For many people, sex is an important part of a healthy lifestyle. Cardiac patients often worry about their sexual health and their ability to engage in sexual activity. Concerns about sexual health can affect cardiac patients as well as their partners. These concerns can lead to anxiety, depression, and emotional distress.
Other factors that can lead to sexual problems include:
- Lack of physical activity
- Alcohol consumption
- Lack of sleep
- Poor diet
One of the most common concerns that cardiac patients and their partners have about sex is whether or not it is safe to engage in sexual activity. As far as your heart is concerned, sex is equivalent to moderate exercise. If you are able to carry out physical activities such as walking at a quick pace or walking up a few flights of stairs it is safe to have sex. However, you should always consult with your doctor before engaging in any physical activities.
Despite their concerns, many patients do not feel comfortable speaking to their doctors about sexual activity. Your doctor can play an important role in determining when it is safe to resume sexual activity and to what extent. Your doctor understands that intimacy and sex are important aspects of your life and are accustomed to discussing these issues. In addition to speaking to your doctor, communicating your concerns to your partner is just as important. Like other problems that may occur in a relationship, dealing with this issue together will help make the process easier.
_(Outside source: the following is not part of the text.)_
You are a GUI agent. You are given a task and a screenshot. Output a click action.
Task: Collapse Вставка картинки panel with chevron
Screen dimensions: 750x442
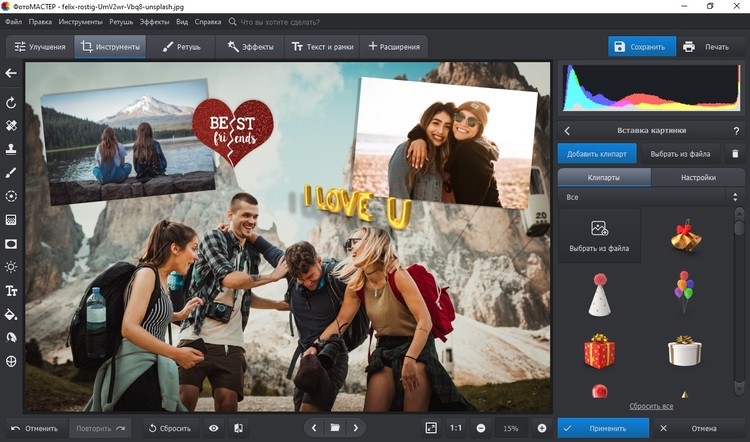[567, 131]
Sex and cardiac patients FAQ
What happens to my heart during sex?
Your heart rate, respiratory rate, and blood pressure increase. However, these increases are slight and remain at safe levels.
Is sex safe for my heart?
Sex is equivalent to moderate exercise. If you are able to carry out physical activities such as walking at a quick pace or walking up a few flights of stairs it is safe to have sex. However, you should always consult with your doctor before engaging in any physical activities.
Can I have a heart attack while having sex?
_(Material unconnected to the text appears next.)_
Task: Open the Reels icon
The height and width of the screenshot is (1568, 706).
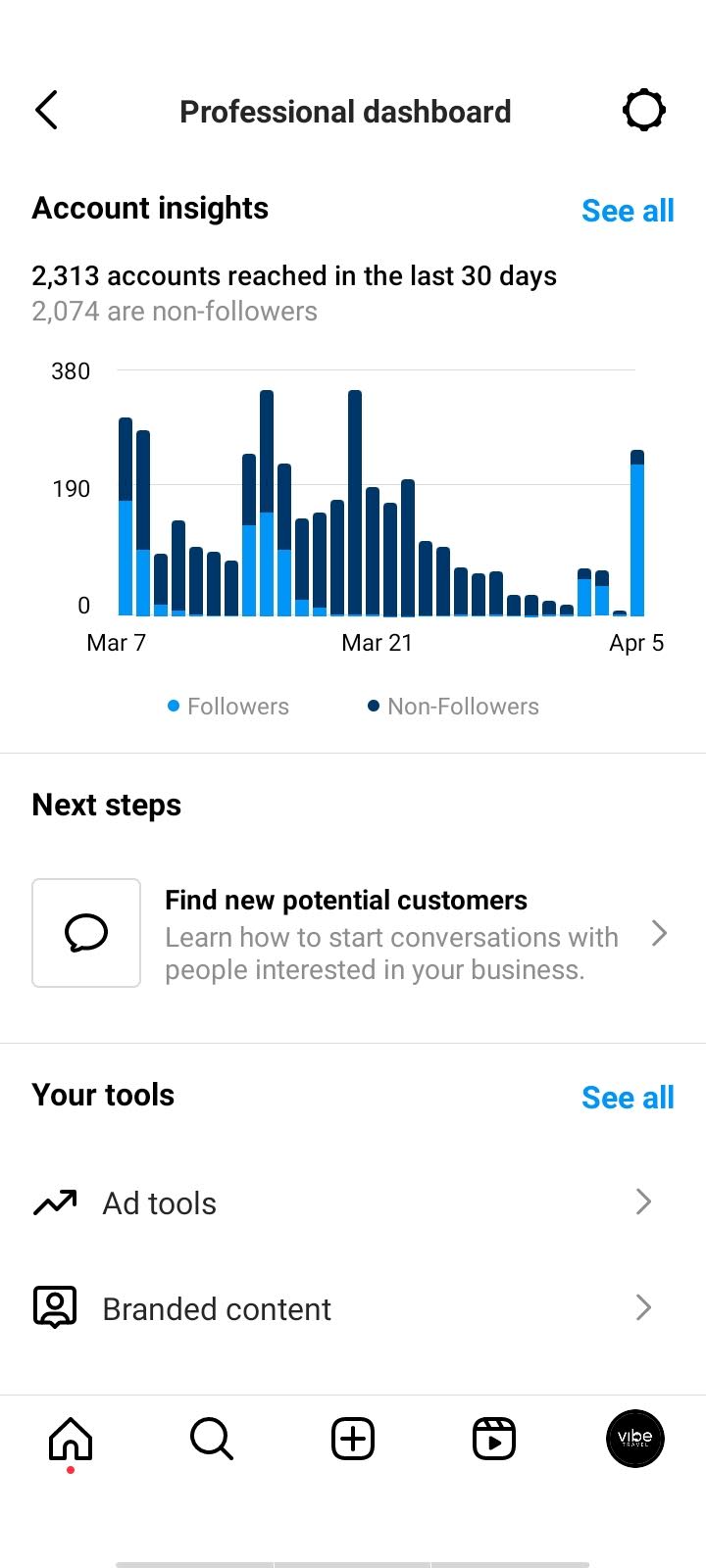Action: coord(494,1439)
Having a heart attack during sex is extremely rare. In fact, less than 1% of heart attacks happen during sex.
I have an ICD. Can I receive a shock during sex? What about my partner?
Having sex will not lead to a shock from an ICD. If you are shocked, it will not affect your partner in any way.
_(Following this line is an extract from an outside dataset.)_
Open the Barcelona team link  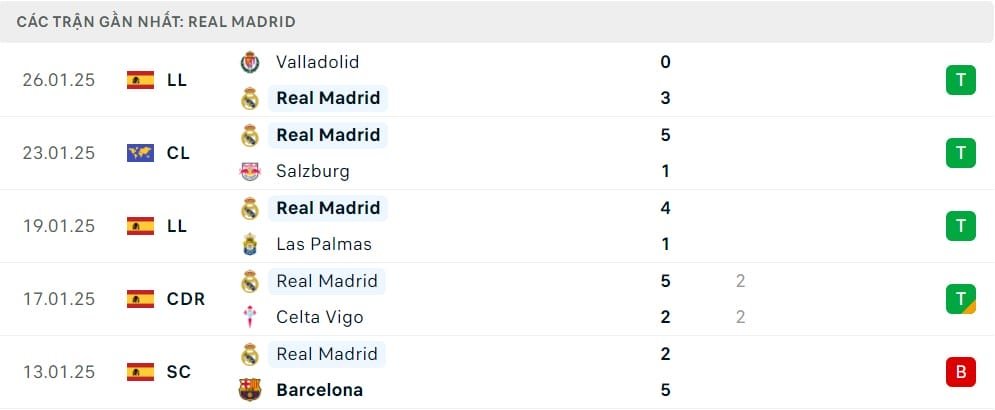(319, 390)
My partner is concerned about how sex may affect my heart? How can I alleviate their concerns?
The best thing to do is speak to your doctor about you and your partner’s concerns. You may want to bring your partner with you so they can speak to the doctor as well.
Are certain sexual positions or activities safer than others?
There are no sexual positions or activities that are safer or more dangerous than others.
It has been a long time since I had sex. What can my partner and I do to begin having sex again?
Communication is extremely important. Talk with your partner about your needs and concerns. A good approach to resuming sexual activity is to relax and take your time.
I am unable to have intercourse at this time due to my health. What other forms of intimacy can I share with my partner?
Intercourse is one of many ways to be intimate with your partner. Kissing, hugging, snuggling, and holding hands are just a few ways that couples can be physically intimate with one another. Open communication with your partner will help to ensure that you engage in activities that will be enjoyable and fulfilling for both of you.
Reference: Rosen, Lindsey., Cahill, John M., McCammon, Susan L., & Sears, Samuel F. (2014) Sexual Health in Patients With Cardiovascular Disease. Circulation. 129, e313-e316.